Investigadores de Sinaloa crean tomate que reduce la hipertensión

Foto: Pixabay

Investigadores de la Facultad de Ciencias Químico-Biológicas de la Universidad Autónoma de Sinaloa (UAS) lograron manipular genéticamente tomates de la región para incorporarle una proteína del amaranto, la cual contribuye a reducir la hipertensión en personas.
 
El trabajo, realizado por científicos mexicanos, se ha hecho notar a nivel internacional por ser el único que modifica la genética del tomate para prevenir y enfrentar la hipertensión, enfermedad que afecta a 30% de la población del mundo, de acuerdo a la Organización Mundial de la Salud.
 
“Hicimos revisiones de la literatura científica, encontramos algunas proteínas y en ellas péptidos bioactivos que ayudan a disminuir la hipertensión.
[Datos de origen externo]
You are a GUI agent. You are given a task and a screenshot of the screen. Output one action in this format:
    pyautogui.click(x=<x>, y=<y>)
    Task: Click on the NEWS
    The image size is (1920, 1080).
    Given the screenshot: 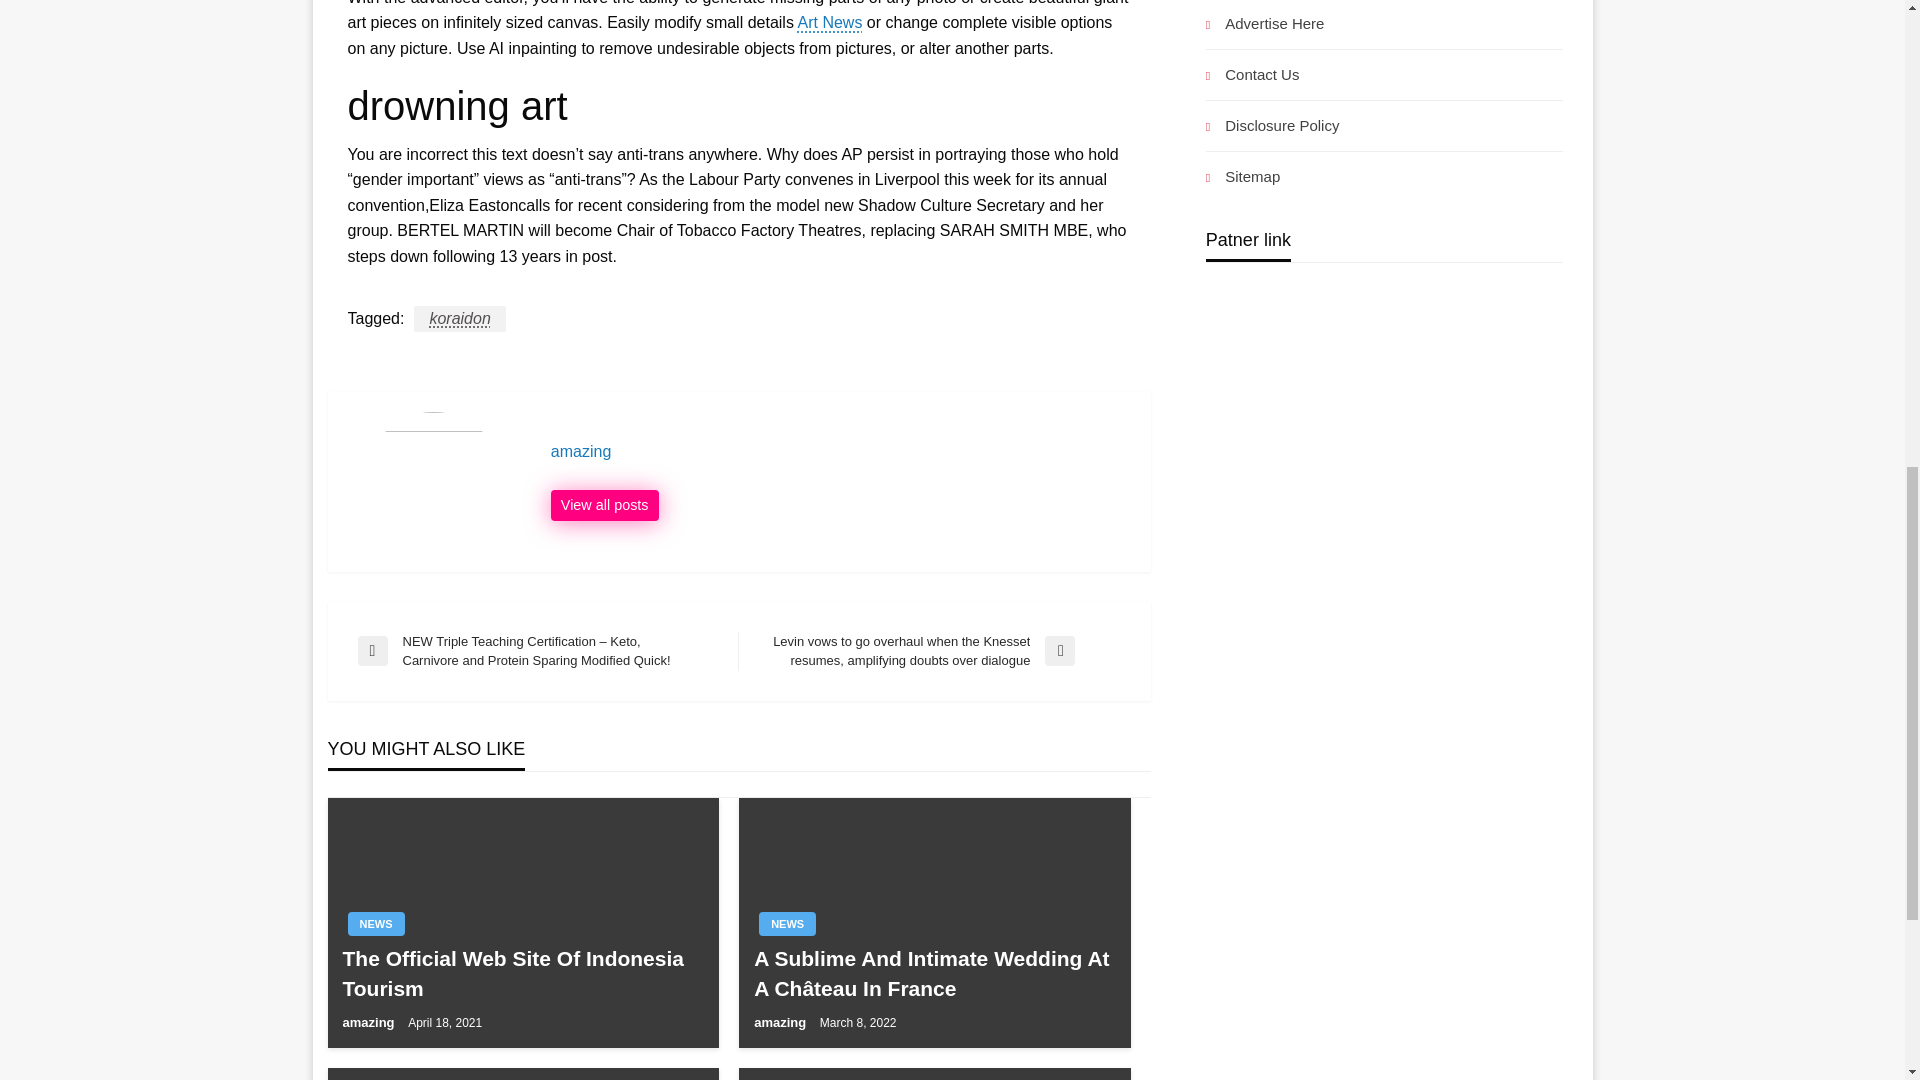 What is the action you would take?
    pyautogui.click(x=376, y=924)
Uno de estos está compuesto por dos aminoácidos (valina y tirosina) que ha demostrado en ratas que disminuye la hipertensión”, declara la doctora Lourdes Janeth Germán Báez, quien encabeza al equipo científico del Laboratorio de Biotecnología e Ingeniería Genética de la UAS.
 
La especialista en genética vegetal agrega que purificar y producir la proteína sola para consumo puede ser caro, por ello se pensó en un modelo que pudiera incorporarlo al tomate, producto ampliamente consumido por la población mundial.
 
Fue así que una vez identificada la proteína amarantina, se extrajo del amaranto, se purifico, aisló y secuenció para poder ser expresada en tomate.
 
Sobre cómo actúa la amarantina en el organismo humano, la doctora Germán Báez explica que en los pulmones y otros órganos se encuentra la llamada enzima convertidora de angiotensina (ECA), la cual hidroliza el decapeptido Angiotensina I convirtiéndolo en Angiotensina II, péptido que eleva la presión arterial.
 
“La característica que tiene la proteína es que actúa como inhibidor de ECA, impide su función. Esa actividad la realiza el tomate si hay una sobreactividad de la enzima y la normaliza, de manera que si la persona que consume el fruto no es hipertensa no le hace daño”, puntualizó y añadió que se buscará probarlo en humanos.
 
El equipo científico de la UAS comprobó que con la incorporación de la amarantina en el tomate aumenta 20 por ciento la presencia de proteína en comparación de uno no transformado, así como de aminoácidos esenciales, que se eleva en 40 por ciento. Además incrementa 13 veces su potencial antihipertensivo, por lo que compite con soya, garbanzo y frijol que han comprobado ese efecto en humanos.
 
“Al transformar genéticamente al tomate le damos más valor nutrimental, por la incorporación de aminoácidos y proteínas, y nutracéutico porque el péptido reduce la hipertensión.
 
El método para manipular genéticamente al fruto no implica gran inversión, ni en insumos ni en materia prima; no requiere condiciones especiales para su cultivo, de manera que para generar la semilla el costo en muy bajo”, concluye la científica sinaloense.
 
Con información de La Jornada y Agencia ID.